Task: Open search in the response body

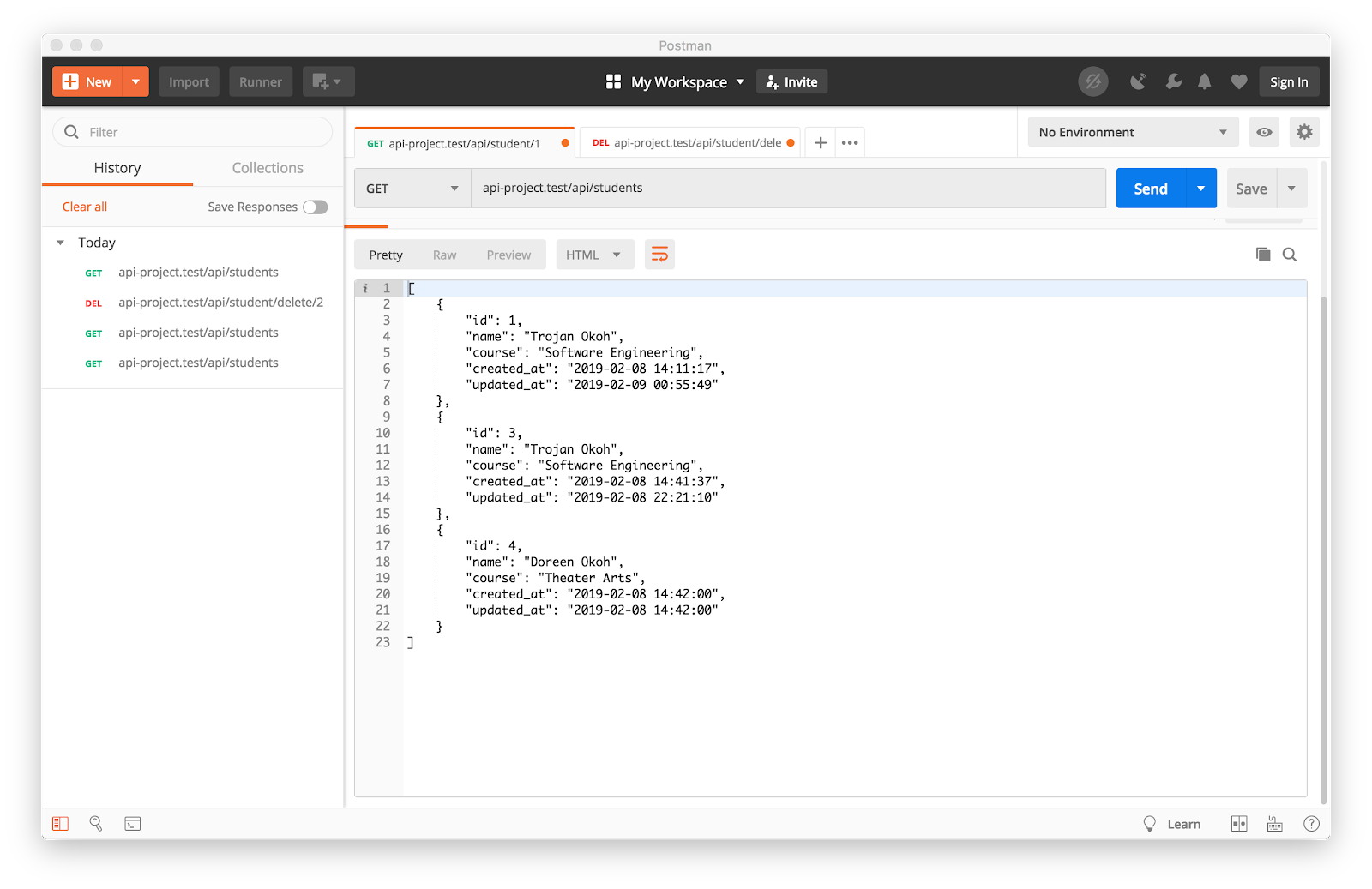Action: [1290, 255]
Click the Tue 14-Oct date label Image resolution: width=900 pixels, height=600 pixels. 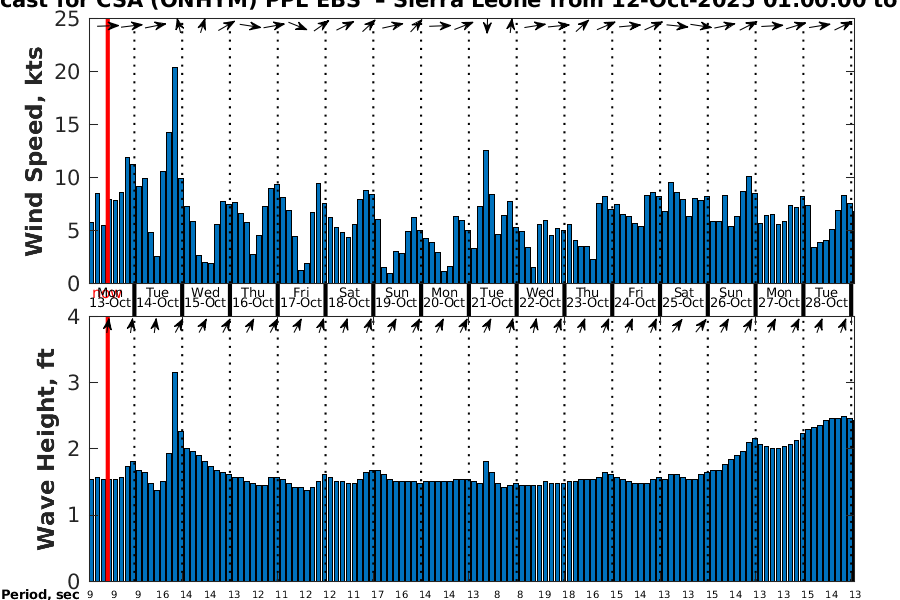coord(157,297)
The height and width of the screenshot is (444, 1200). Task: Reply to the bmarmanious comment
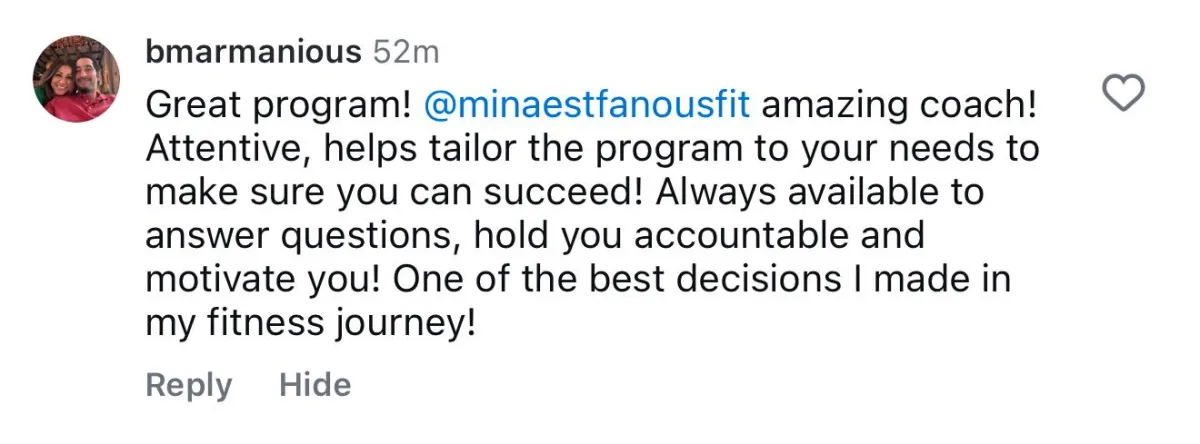(188, 386)
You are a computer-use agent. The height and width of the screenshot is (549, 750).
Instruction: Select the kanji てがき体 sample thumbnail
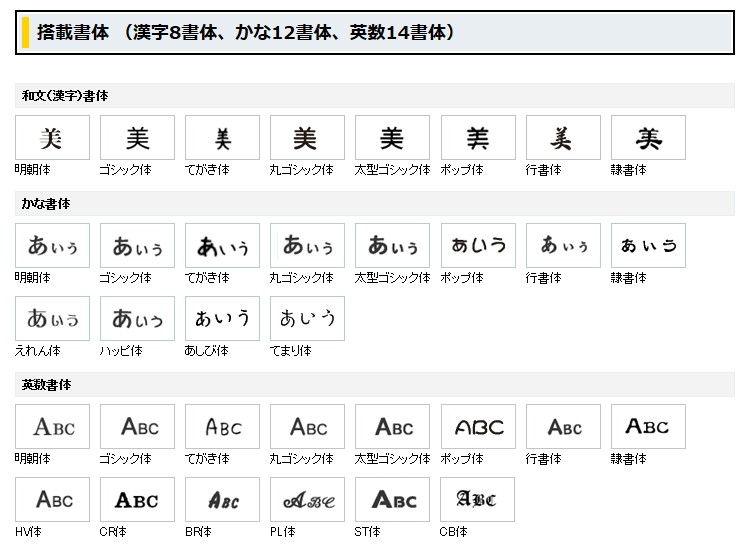point(222,138)

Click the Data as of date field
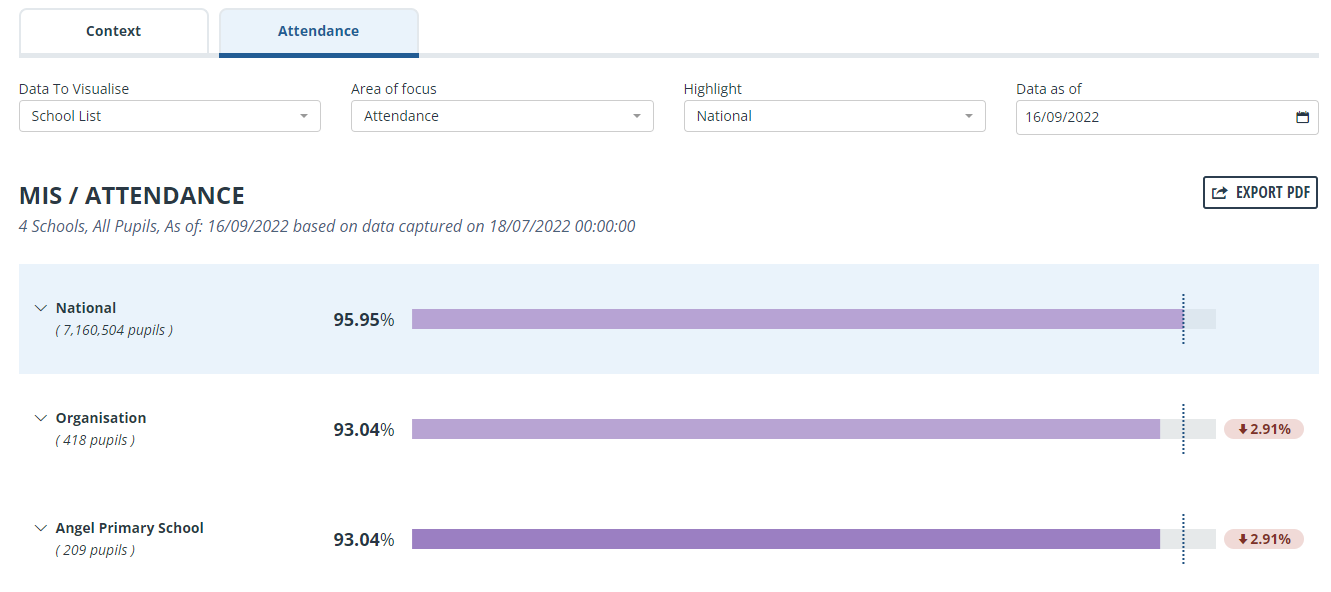coord(1167,117)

__________________________________________________

▶ What you will do: Retyped exactly, the lines from the one holding "Instruction: Select the" through the last line of the data above are the whole answer. Pictures stay out.

▶ Result for this task:
Instruction: Select the kanji てがき体 sample thumbnail
point(222,138)

Click the Data as of date field
coord(1167,117)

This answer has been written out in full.